Import necessary dependencies and settings

In [1]:
import datetime
import numpy as np
import pandas as pd
from dateutil.parser import parse
import pytz

Load and process sample temporal data

In [2]:
time_stamps = ['2015-03-08 10:30:00.360000+00:00', '2017-07-13 15:45:05.755000-07:00',
               '2012-01-20 22:30:00.254000+05:30', '2016-12-25 00:30:00.000000+10:00']
df = pd.DataFrame(time_stamps, columns=['Time'])
df
Out[2]:
Time
0 2015-03-08 10:30:00.360000+00:00
1 2017-07-13 15:45:05.755000-07:00
2 2012-01-20 22:30:00.254000+05:30
3 2016-12-25 00:30:00.000000+10:00
In [3]:
ts_objs = np.array([pd.Timestamp(item) for item in np.array(df.Time)])
df['TS_obj'] = ts_objs
ts_objs
Out[3]:
array([Timestamp('2015-03-08 10:30:00.360000+0000', tz='UTC'),
       Timestamp('2017-07-13 15:45:05.755000-0700', tz='pytz.FixedOffset(-420)'),
       Timestamp('2012-01-20 22:30:00.254000+0530', tz='pytz.FixedOffset(330)'),
       Timestamp('2016-12-25 00:30:00+1000', tz='pytz.FixedOffset(600)')], dtype=object)

Date based features

In [4]:
df['Year'] = df['TS_obj'].apply(lambda d: d.year)
df['Month'] = df['TS_obj'].apply(lambda d: d.month)
df['Day'] = df['TS_obj'].apply(lambda d: d.day)
df['DayOfWeek'] = df['TS_obj'].apply(lambda d: d.dayofweek)
df['DayName'] = df['TS_obj'].apply(lambda d: d.weekday_name)
df['DayOfYear'] = df['TS_obj'].apply(lambda d: d.dayofyear)
df['WeekOfYear'] = df['TS_obj'].apply(lambda d: d.weekofyear)
df['Quarter'] = df['TS_obj'].apply(lambda d: d.quarter)

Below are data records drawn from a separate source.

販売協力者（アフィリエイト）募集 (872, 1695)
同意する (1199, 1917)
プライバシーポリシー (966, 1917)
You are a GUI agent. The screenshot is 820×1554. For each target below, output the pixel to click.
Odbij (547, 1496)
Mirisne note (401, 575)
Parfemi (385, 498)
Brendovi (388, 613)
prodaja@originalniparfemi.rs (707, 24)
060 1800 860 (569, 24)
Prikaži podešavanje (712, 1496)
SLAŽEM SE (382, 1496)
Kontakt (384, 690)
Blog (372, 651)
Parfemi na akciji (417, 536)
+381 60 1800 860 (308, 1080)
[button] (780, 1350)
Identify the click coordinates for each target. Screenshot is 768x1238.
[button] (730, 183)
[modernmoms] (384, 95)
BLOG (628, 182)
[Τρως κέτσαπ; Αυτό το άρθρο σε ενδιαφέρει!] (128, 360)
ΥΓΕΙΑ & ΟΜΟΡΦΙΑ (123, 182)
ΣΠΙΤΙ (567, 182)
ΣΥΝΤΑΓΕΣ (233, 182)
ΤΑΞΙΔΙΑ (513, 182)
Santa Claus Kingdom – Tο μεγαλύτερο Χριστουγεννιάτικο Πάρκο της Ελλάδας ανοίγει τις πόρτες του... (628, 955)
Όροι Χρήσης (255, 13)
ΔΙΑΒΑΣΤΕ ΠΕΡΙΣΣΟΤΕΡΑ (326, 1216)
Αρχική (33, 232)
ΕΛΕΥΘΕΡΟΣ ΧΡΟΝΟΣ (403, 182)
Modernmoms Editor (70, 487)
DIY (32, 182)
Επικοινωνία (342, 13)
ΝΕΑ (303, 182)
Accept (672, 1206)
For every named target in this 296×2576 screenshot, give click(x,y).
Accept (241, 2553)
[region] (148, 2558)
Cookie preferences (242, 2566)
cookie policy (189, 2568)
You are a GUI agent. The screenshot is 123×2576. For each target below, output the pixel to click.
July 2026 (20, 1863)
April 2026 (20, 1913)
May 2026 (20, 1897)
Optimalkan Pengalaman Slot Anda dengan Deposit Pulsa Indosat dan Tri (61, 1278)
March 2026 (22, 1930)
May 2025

df[['Time', 'Year', 'Month', 'Day', 'Quarter', 
    'DayOfWeek', 'DayName', 'DayOfYear', 'WeekOfYear']]
Out[4]:
Time Year Month Day Quarter DayOfWeek DayName DayOfYear WeekOfYear
0 2015-03-08 10:30:00.360000+00:00 2015 3 8 1 6 Sunday 67 10
1 2017-07-13 15:45:05.755000-07:00 2017 7 13 3 3 Thursday 194 28
2 2012-01-20 22:30:00.254000+05:30 2012 1 20 1 4 Friday 20 3
3 2016-12-25 00:30:00.000000+10:00 2016 12 25 4 6 Saturday 360 51

Time based features

In [5]:
df['Hour'] = df['TS_obj'].apply(lambda d: d.hour)
df['Minute'] = df['TS_obj'].apply(lambda d: d.minute)
df['Second'] = df['TS_obj'].apply(lambda d: d.second)
df['MUsecond'] = df['TS_obj'].apply(lambda d: d.microsecond)
df['UTC_offset'] = df['TS_obj'].apply(lambda d: d.utcoffset())

df[['Time', 'Hour', 'Minute', 'Second', 'MUsecond', 'UTC_offset']]
Out[5]:
Time Hour Minute Second MUsecond UTC_offset
0 2015-03-08 10:30:00.360000+00:00 10 30 0 360000 00:00:00
1 2017-07-13 15:45:05.755000-07:00 15 45 5 755000 -1 days +17:00:00
2 2012-01-20 22:30:00.254000+05:30 22 30 0 254000 05:30:00
3 2016-12-25 00:30:00.000000+10:00 0 30 0 0 10:00:00
In [6]:
hour_bins = [-1, 5, 11, 16, 21, 23]
bin_names = ['Late Night', 'Morning', 'Afternoon', 'Evening', 'Night']
df['TimeOfDayBin'] = pd.cut(df['Hour'], 
                            bins=hour_bins, labels=bin_names)
df[['Time', 'Hour', 'TimeOfDayBin']]
Out[6]:
Time Hour TimeOfDayBin
0 2015-03-08 10:30:00.360000+00:00 10 Morning
1 2017-07-13 15:45:05.755000-07:00 15 Afternoon
2 2012-01-20 22:30:00.254000+05:30 22 Night
3 2016-12-25 00:30:00.000000+10:00 0 Late Night
In [7]:
df['TZ_info'] = df['TS_obj'].apply(lambda d: d.tzinfo)
df['TimeZones'] = df['TS_obj'].apply(lambda d: list({d.astimezone(tz).tzname() 
                                   for tz in map(pytz.timezone, 
                                                 pytz.all_timezones_set)
                                       if d.astimezone(tz).utcoffset() == d.utcoffset()}))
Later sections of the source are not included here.